TL;DR
This paper introduces observable perfect equilibrium, a new solution concept for extensive-form games that accounts for observable mistakes and rational opponent behavior, aiming to improve strategic agent development.
Contribution
It defines a novel equilibrium refinement for imperfect-information games that considers observable trembles and guarantees existence, differing from prior concepts.
Findings
Observable perfect equilibrium always exists.
It differs from previous refinements in no-limit poker.

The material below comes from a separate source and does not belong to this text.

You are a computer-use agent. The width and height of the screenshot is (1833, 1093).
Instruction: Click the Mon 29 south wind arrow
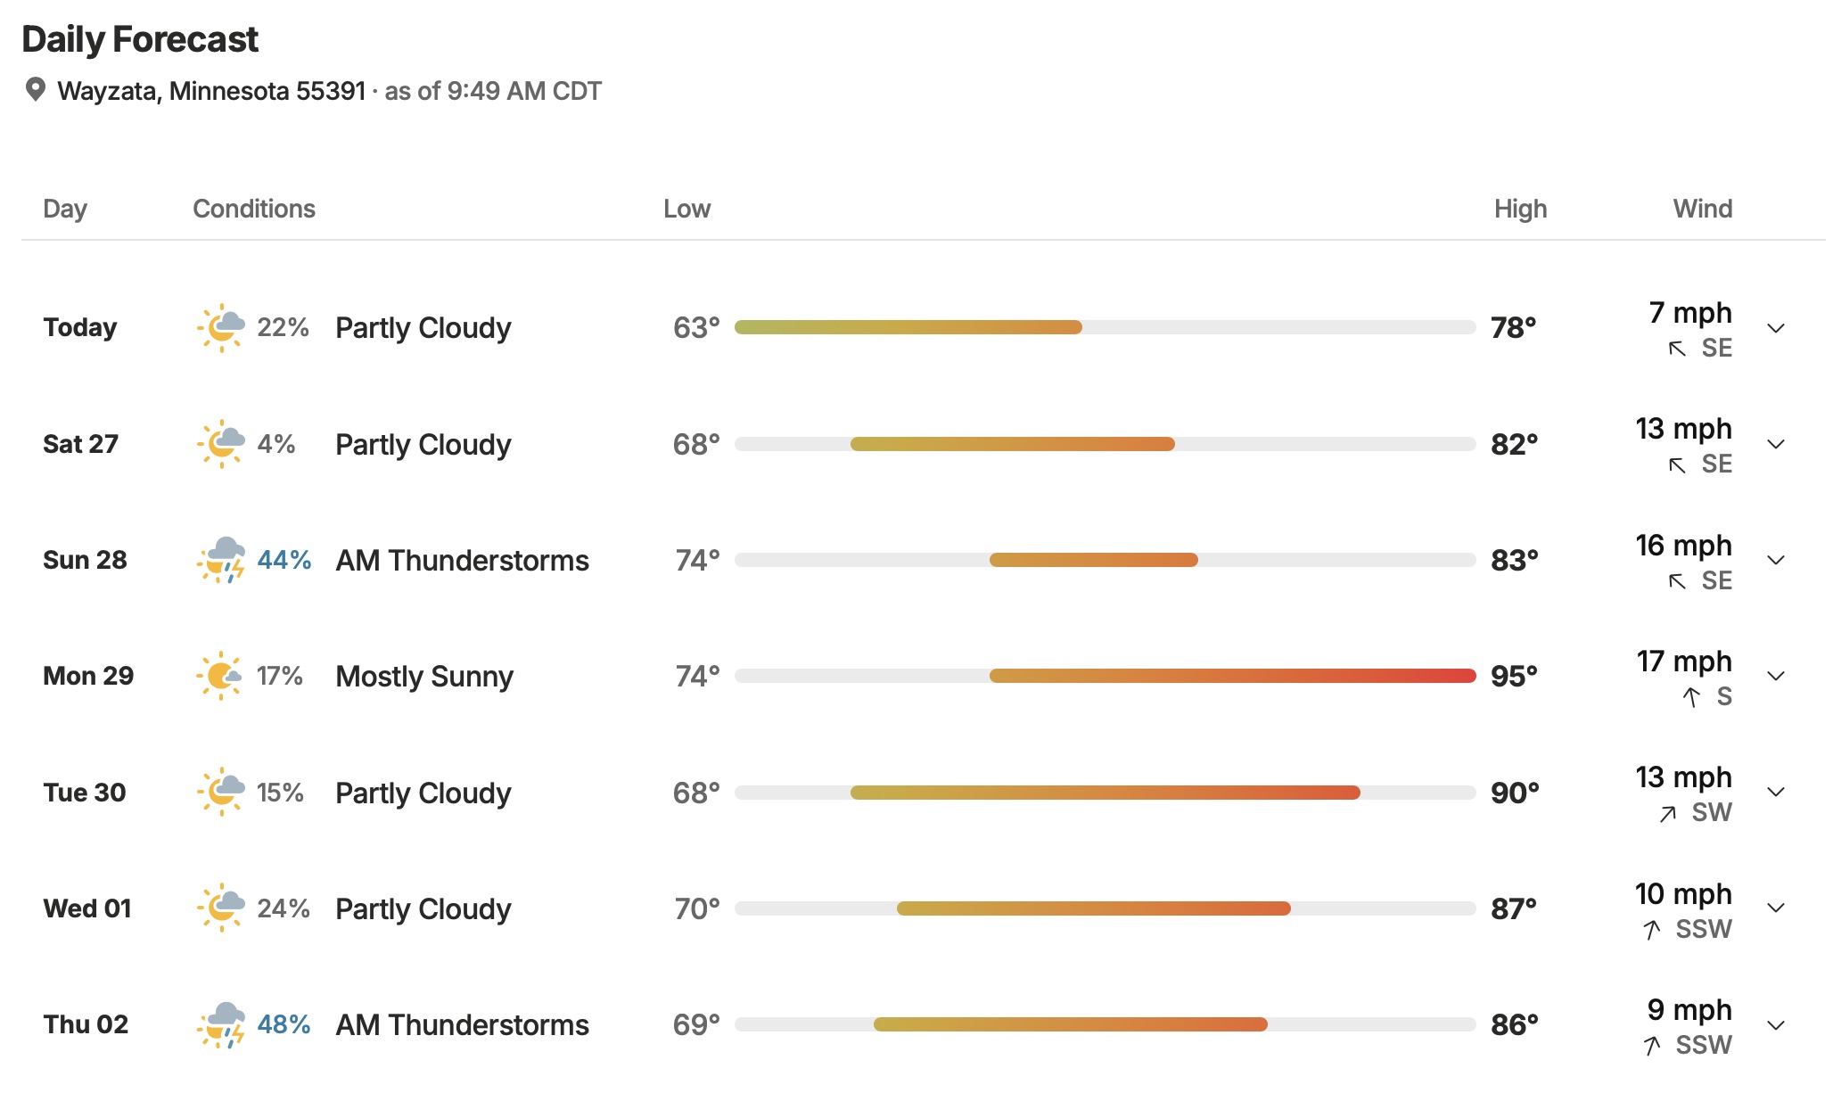(1691, 697)

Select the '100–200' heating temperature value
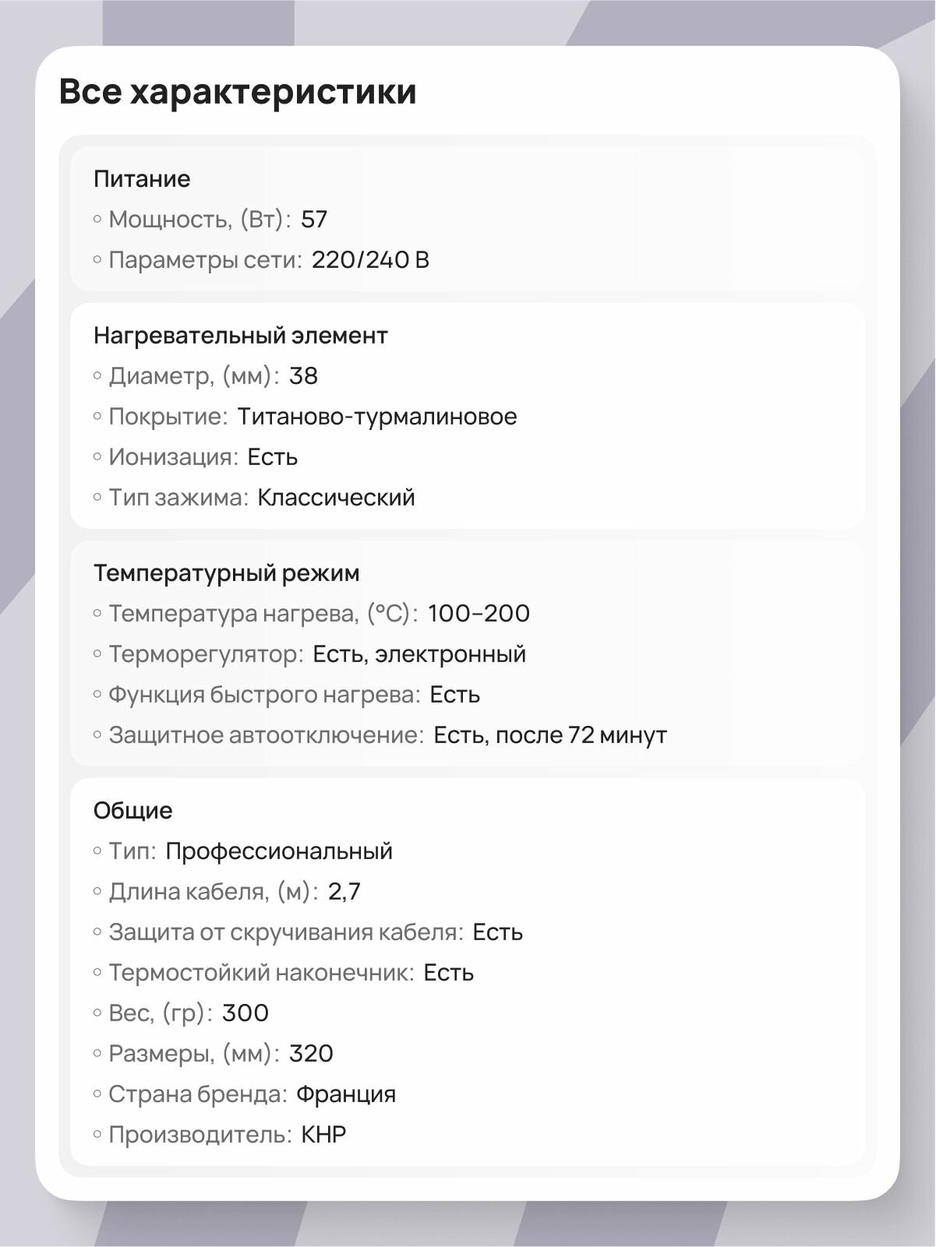coord(479,614)
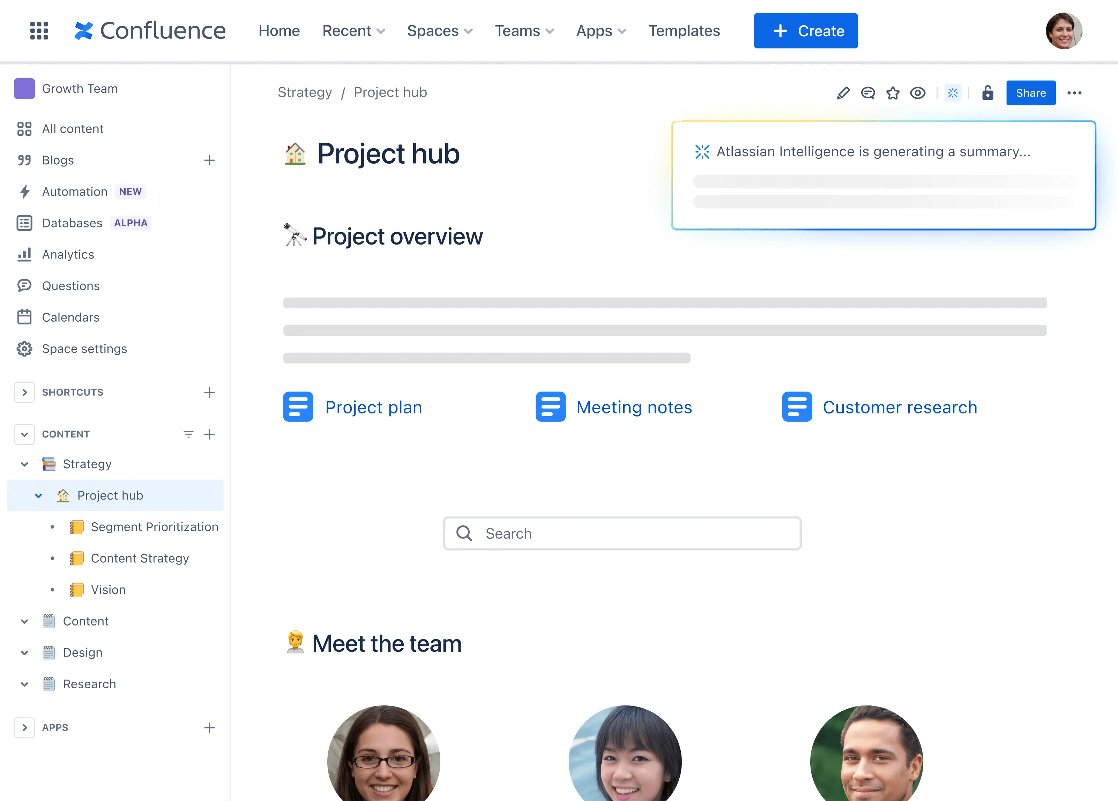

It better models rational opponents with observable mistakes.
Abstract
While Nash equilibrium has emerged as the central game-theoretic solution concept, many important games contain several Nash equilibria and we must determine how to select between them in order to create real strategic agents. Several Nash equilibrium refinement concepts have been proposed and studied for sequential imperfect-information games, the most prominent being trembling-hand perfect equilibrium, quasi-perfect equilibrium, and recently one-sided quasi-perfect equilibrium. These concepts are robust to certain arbitrarily small mistakes, and are guaranteed to always exist; however, we argue that neither of these is the correct concept for developing strong agents in sequential games of imperfect information. We define a new equilibrium refinement concept for extensive-form games called observable perfect equilibrium in which the solution is robust over trembles in…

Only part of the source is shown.